Volume conjecture, geometric decomposition and deformation of hyperbolic structures

TL;DR

This paper explores the generalized volume conjecture for links with multiple hyperbolic pieces, constructing infinite families of prime links and connecting colored Jones polynomial growth to hyperbolic volume and Turaev-Viro invariants.

Contribution

It introduces new prime links with multiple hyperbolic components and proves the volume conjecture for their Turaev-Viro invariants, extending the conjecture to more complex link complements.

Findings

Exponential growth rates of colored Jones polynomials match the simplicial volume.

Volume conjecture holds for Turaev-Viro invariants of constructed links.
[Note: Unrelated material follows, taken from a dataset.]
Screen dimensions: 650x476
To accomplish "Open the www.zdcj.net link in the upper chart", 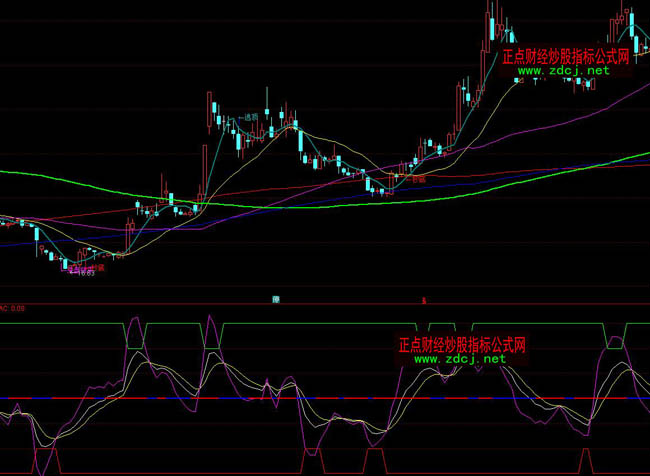I will pyautogui.click(x=564, y=71).
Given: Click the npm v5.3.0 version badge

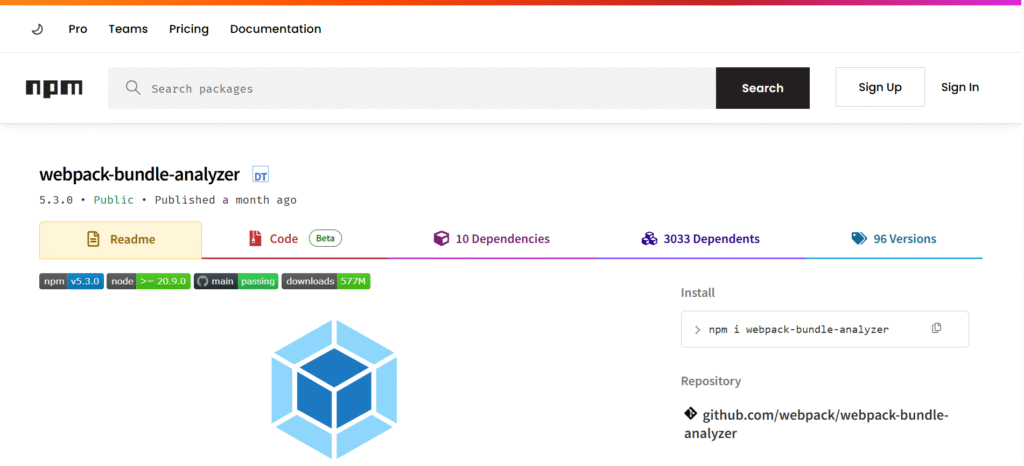Looking at the screenshot, I should pos(71,281).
Sum of hyperbolic volumes equals growth rates of polynomial sequences.

Abstract

In this paper, we study the generalized volume conjecture for the colored Jones polynomials of links with complements containing more than one hyperbolic piece. First of all, we construct an infinite family of prime links by considering the cabling on the figure eight knot by the Whitehead chains. The complement of these links consist of two hyperbolic pieces in their JSJ decompositions. We show that at the $(N+\frac{1}{2})$-th root of unity, the exponential growth rates for the $\vec{N}$-th colored Jones polynomials for these links capture the simplicial volume of the link complements. As an application, we prove the volume conjecture for the Turaev-Viro invariants for these links complements. We also generalize the volume conjecture for links whose complement have more than one hyperbolic piece in another direction. By considering the iterated Whitehead double on the figure eight knot and the Hopf link, we construct two infinite families of prime links. Furthermore, we assign certain "natural" incomplete hyperbolic structures on the hyperbolic pieces of the complements of these links and prove that the sum of their volume coincides with the exponential growth rate of certain sequences of values of colored Jones polynomials of the links.